Recently the Zerofootprint Re-Skinning Awards announced this year’s winners – building projects that update older structures and improve their environmental performance, as well as their aesthetics, and set an example for how cities can be greened. It’s an interesting prize and it recognizes some very worthy projects that might otherwise go unnoticed.

For instance: the Centre for Justice Leadership at Humber College, by Gow Hastings Architects of Toronto. Located at the college’s Lakeshore campus in an older suburban neighbourhood, this 18,000-square-foot building is a former car dealership transformed into a facility for police and justice services programs.

The big move here is the front facade: a perforated aluminum wall that provides sunshading – partially covering up the building’s large showroom windows. The green climbing gardens (or “living wall”) also help provide shade.
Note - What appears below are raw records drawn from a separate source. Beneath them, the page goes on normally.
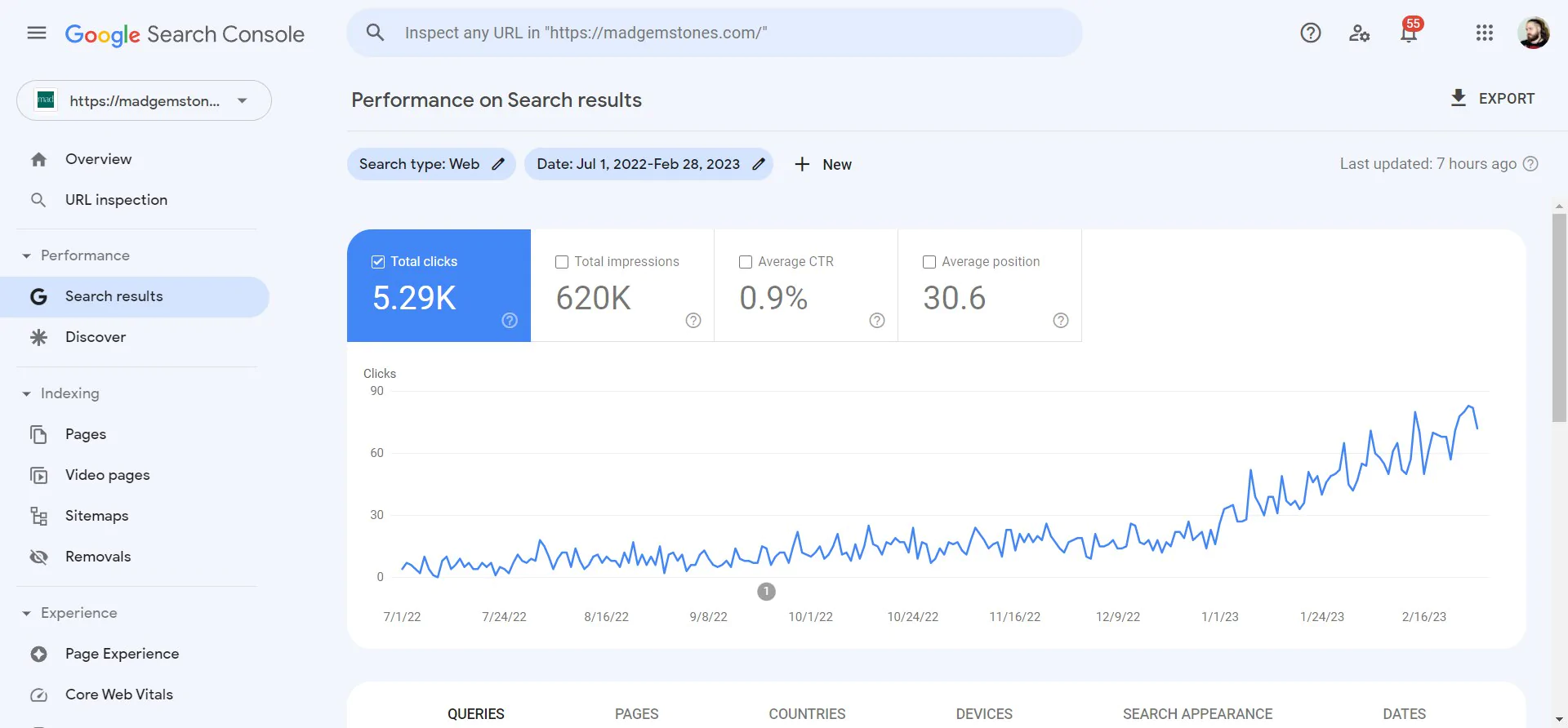Open Removals in the sidebar
This screenshot has width=1568, height=728.
(98, 557)

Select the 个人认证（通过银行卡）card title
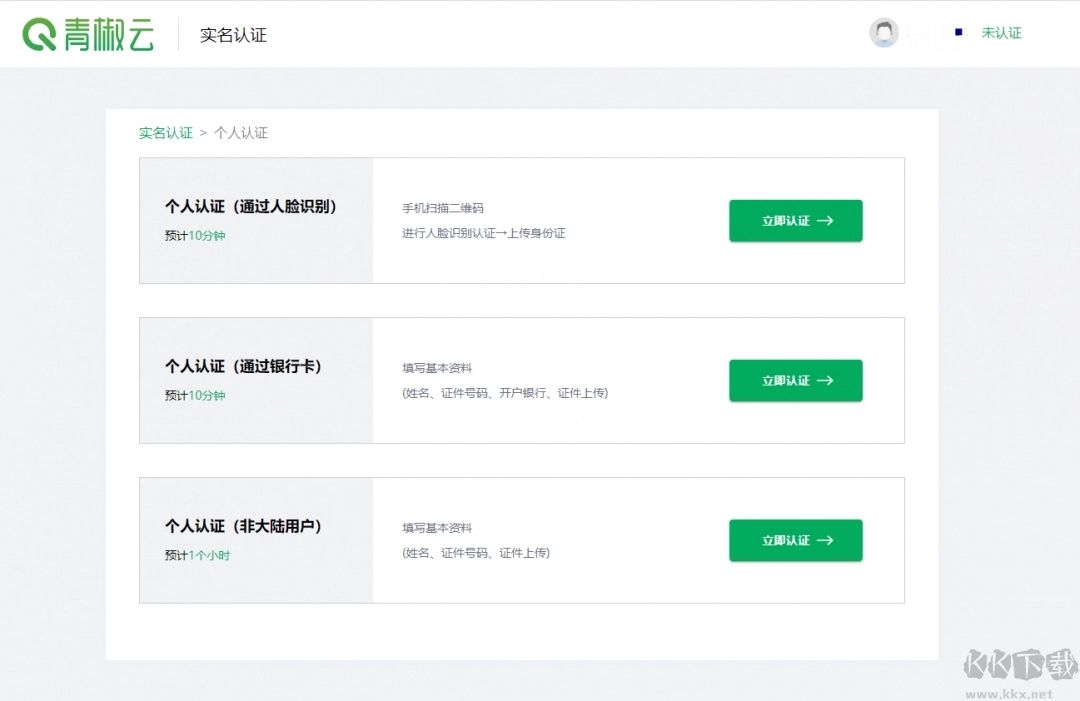pos(246,367)
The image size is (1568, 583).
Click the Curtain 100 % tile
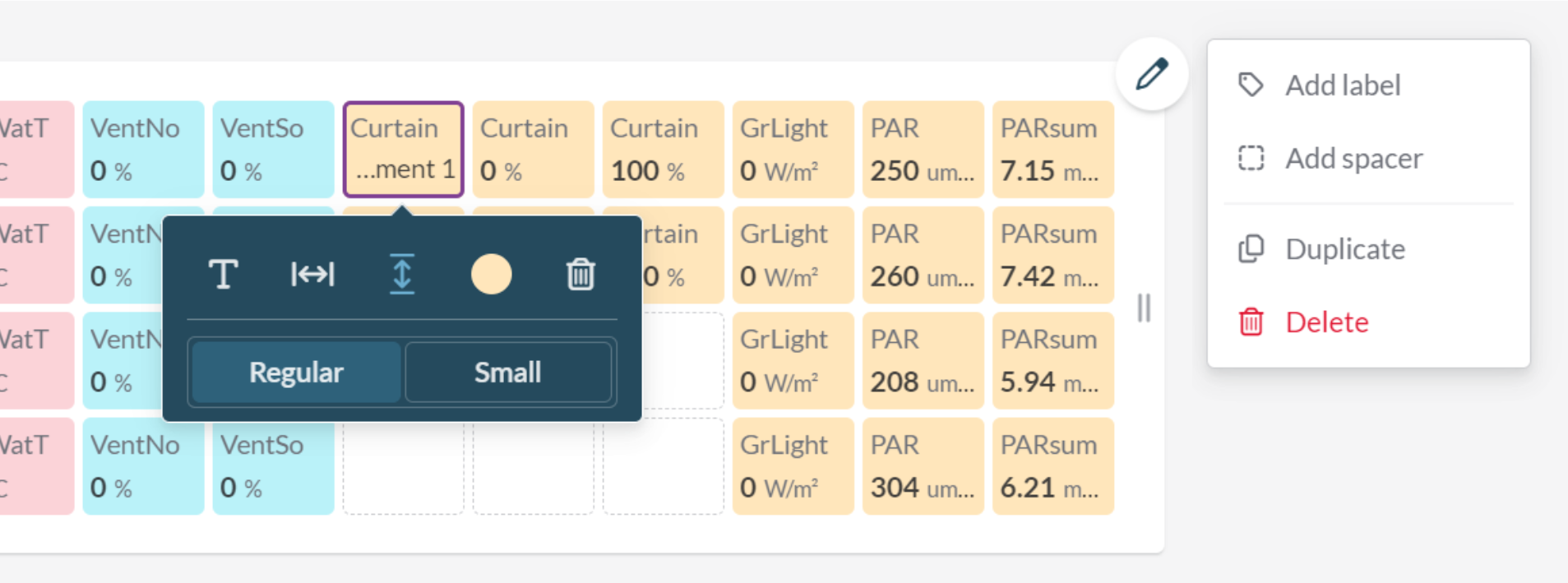coord(663,149)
It’s a bit of industrial-chic clearly inspired by the work of Southern California architects like Morphosis and Eric Owen Moss, and it fits well here, on a heavily-trafficked, low-density boulevard that feels a bit like Los Angeles.
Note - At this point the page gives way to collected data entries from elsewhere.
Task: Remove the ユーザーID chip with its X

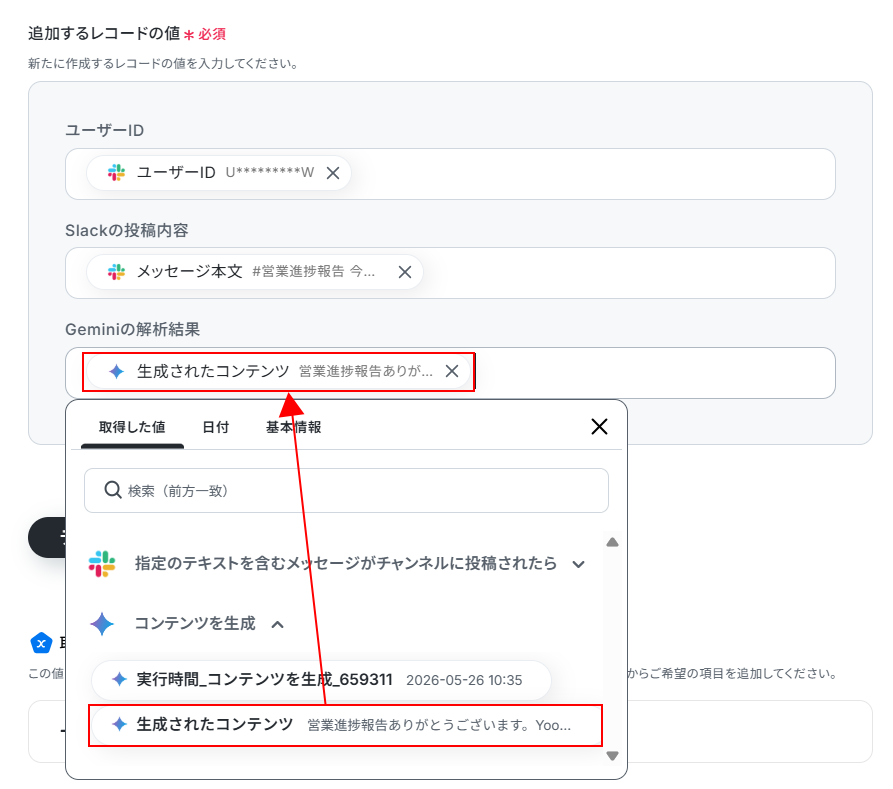Action: 333,173
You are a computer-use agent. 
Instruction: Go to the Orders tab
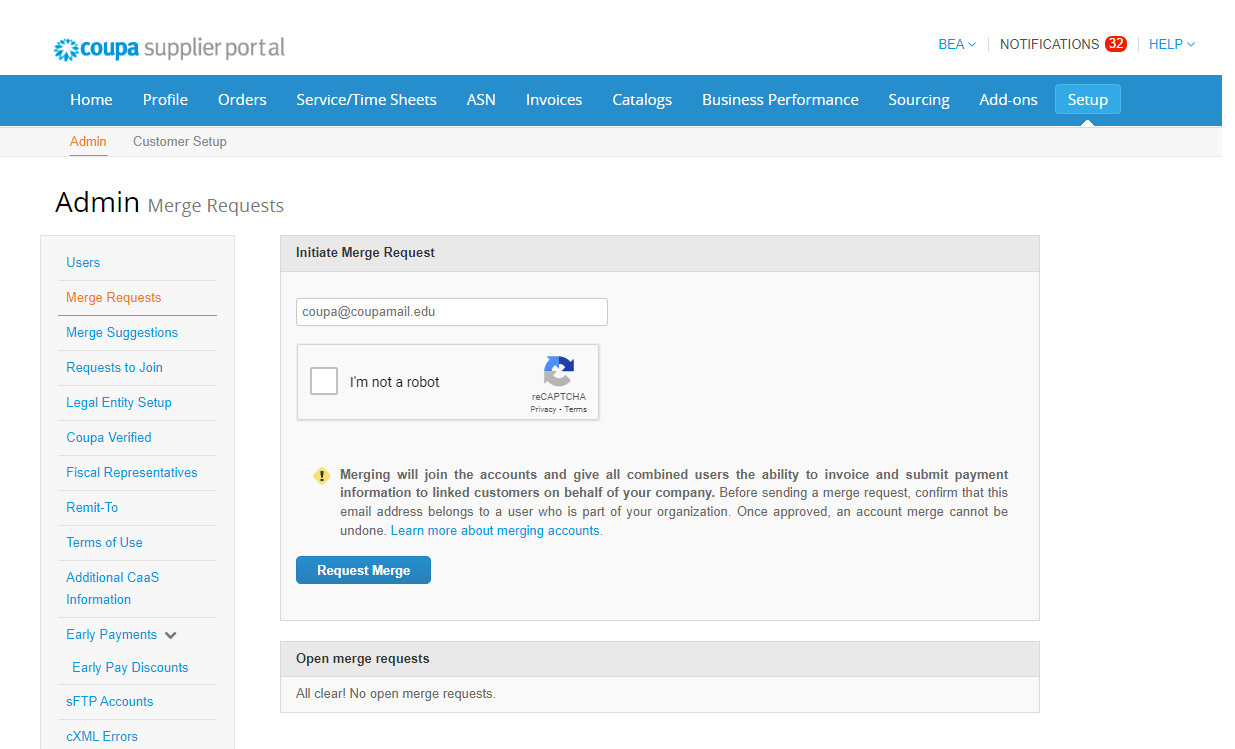pyautogui.click(x=242, y=100)
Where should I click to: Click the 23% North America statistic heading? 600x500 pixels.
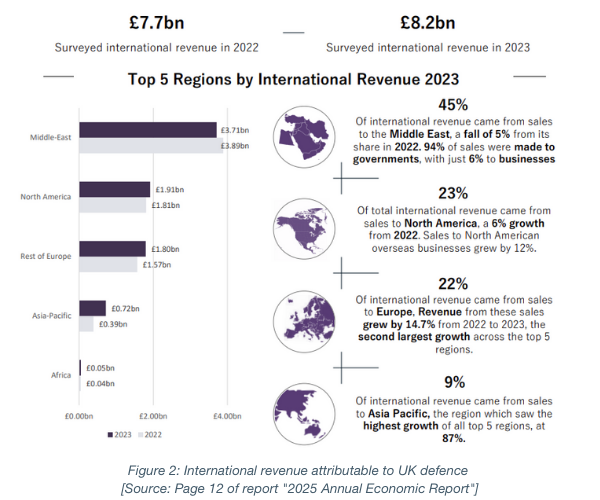(454, 194)
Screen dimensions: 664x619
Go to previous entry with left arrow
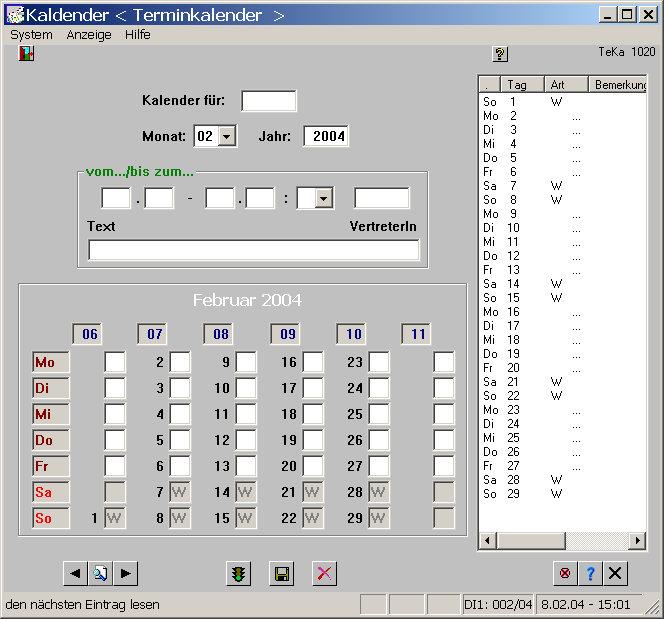pyautogui.click(x=75, y=573)
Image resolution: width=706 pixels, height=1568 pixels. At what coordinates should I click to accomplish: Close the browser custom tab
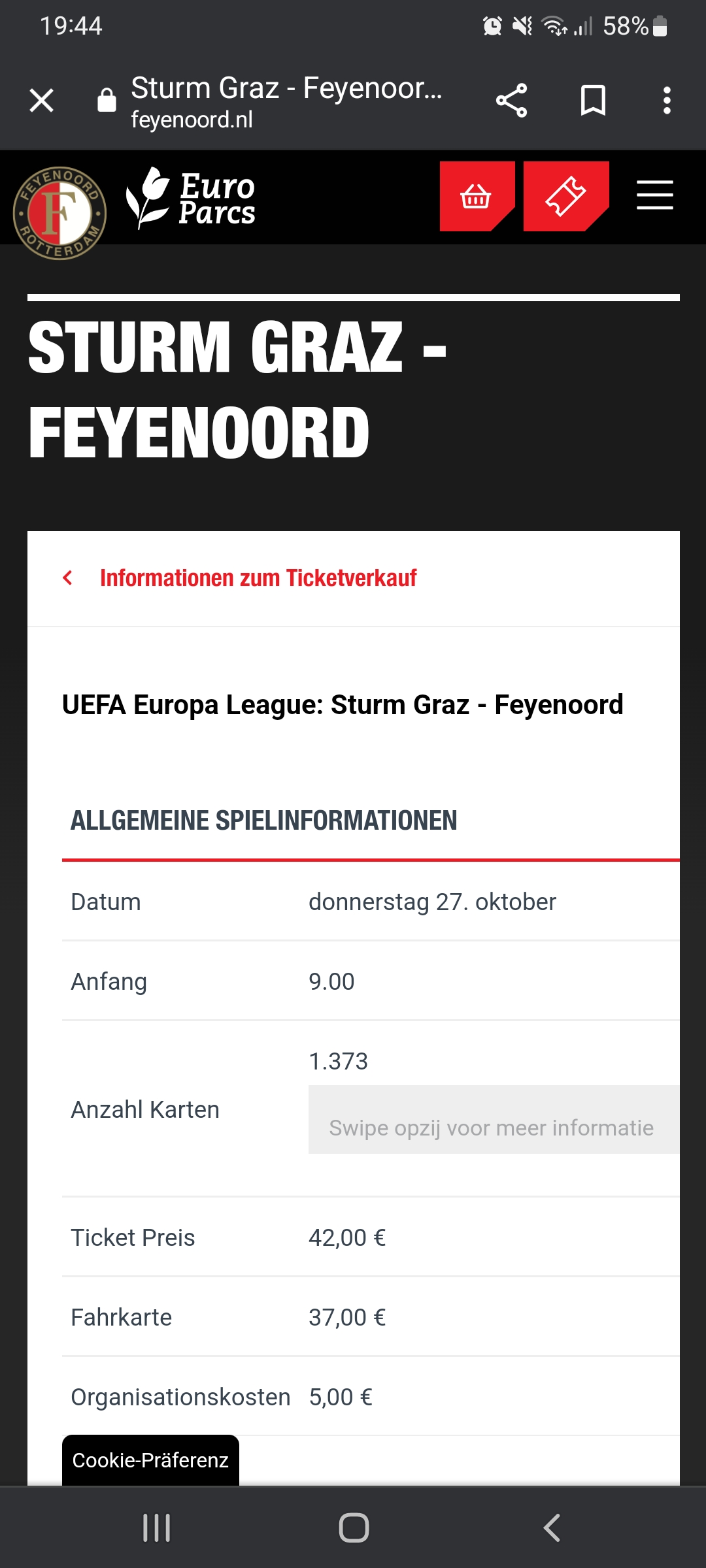(42, 101)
At night the building radiates an ambient glow from an LED sign behind the screen.

Inside, the car dealership’s garage became a 45-seat lecture theatre, built around a simulated one-bedroom apartment for the reenactment of crime scenes. (This is real-life CSI stuff.)

You may not have heard of Gow Hastings, and that’s because they have a very specific niche: buildings and interiors for post-secondary schools, especially for vocational programs. These are generally low-profile and low-budget, yet they’ve delivered very high-quality spaces.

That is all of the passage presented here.